In the past there have been discussions about adding syntactic sugar
for -Dcom.sun.management, i.e.
-Xmanagement:ssl=false,port=7091,authenticate=false
instead of
-Dcom.sun.management.jmxremote.ssl=false
-Dcom.sun.management.jmxremote.port=7091
-Dcom.sun.management.jmxremote.authenticate=false
which is hard to remember, cumbersome to write and error prone since
the parameters are not validated. If we are adding support for REST,
it could perhaps be default, i.e.
-Xmanagement:ssl=false,authenticate=false,port=80
If you want to use JMX over RMI you would specify protocol:
-Xmanagement:ssl=false,port=7091,authenticate=false,protocol=rmi
Yes. There is an enhancement request to add the -Xmanagemet:*
syntatic sugar for -Dcom.sun.management.jmxremote.* flags. REST
adapter will use one of the above flags though I haven't thought of
the exact name for it yet. I will update the JEP with the details of
the flag shortly.
Has there been any thoughts about JMX notifications?
Notifications will not be supported in this JEP.
* MBean Notifications are not a widely used feature and will not be
supported via the REST adapter.
I know it is outside the scope of the JEP, but I think we should
take it into consideration when doing the design, so the
functionality could be added on later without too much difficulty.
Notifications can be added without modifying the current design too
much. If required, it will be worked upon via an enhancement request.
Thanks
Erik
Thanks
Harsha
Hi Martin,
In my opinion, the interfaces exposed by current JEP are lot closer
to REST style than the interfaces exposed by Jolokia.
For instance, HTTP GET by default should be used to read resources,
but it is made part of URL in Jolokia interfaces.

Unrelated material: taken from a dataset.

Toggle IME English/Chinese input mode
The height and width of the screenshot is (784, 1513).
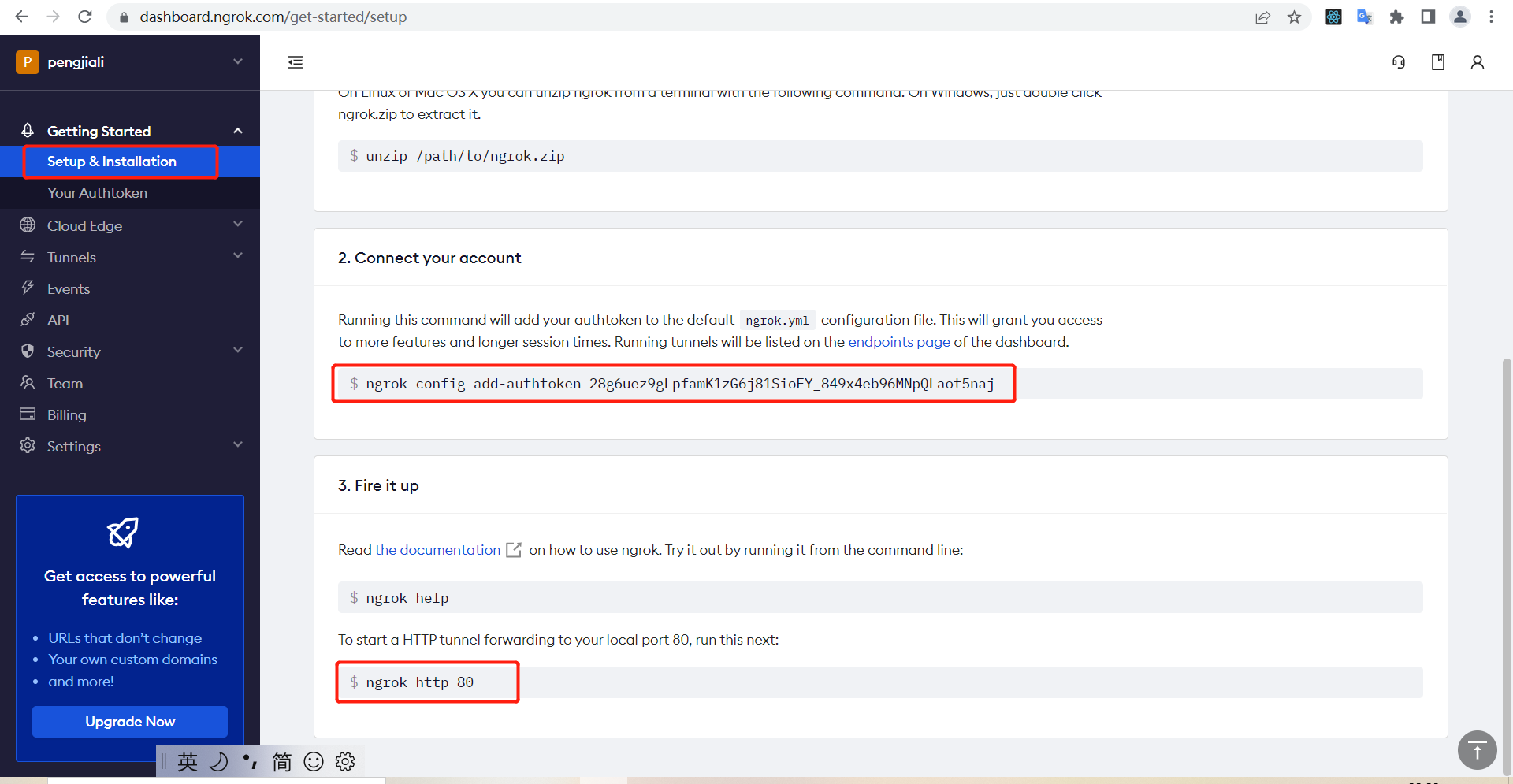pos(188,762)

<base-url>/read/<mbean name>/<attribute name>/<inner path>
I would wait on opinions from more people before considering
changing the current interfaces.
Thanks
-Harsha
On Wednesday 06 September 2017 11:40 AM, Martin Skarsaune wrote:
Hello
Would one at least consider adopting the same URL paths and
payloads as Jolokia? This could make life a lot easier for third
party tools that connect to it.
Best Regards
Martin Skarsaune
ons. 6. sep. 2017 kl. 07:04 skrev Harsha Wardhana B
<[email protected] <mailto:[email protected]>>:
Hi Kirk,
Yes. Jolokia was considered and is listed as an alternative in
the JEP.
* Jolokia can serve as a viable alternative but can be
bulky. We are looking for simple and lightweight solution.
-Harsha
On Wednesday 06 September 2017 10:21 AM, Kirk Pepperdine wrote:
Hi,
Have you run into this project?https://jolokia.org <https://jolokia.org/>.

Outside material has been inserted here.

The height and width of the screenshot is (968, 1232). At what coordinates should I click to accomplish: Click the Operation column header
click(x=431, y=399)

Unfortunately it’s not exactly a drop in replacement for the standard RMI based JMX
connector but it’s not far off.
Kind regards,
Kirk
On Sep 5, 2017, at 6:30 PM, Erik Gahlin<[email protected]>
<mailto:[email protected]> wrote:
Hi Harsha,
Looping in jmx-dev.
byte[], short[], int[], float[], double[]
Should long[] be included there as well?
The REST adapter will come with a simple and lightweight JSON parser.
Is this an internal parser or will it be exposed as an API?
If so, how does it relate to JEP 198: Light-Weight JSON API?
http://openjdk.java.net/jeps/198
Will com.sun.net.httpserver.HttpServer be used to serve the requests?
Thanks
Erik
Hi All,
Please review the JEP for REST APIs for JMX :
https://bugs.openjdk.java.net/browse/JDK-8171311
The JEP aims at providing RESTful web interfaces to MBeans.
Access to MBeans registered in a MBeanServer running inside a JVM requires
a Java client. Language-agnostic access to MBeans will require spawning a Java
client which can be cumbersome. The proposed JEP allows MBeans to be accessed
in a language/platform-independent, ubiquitous and seamless manner.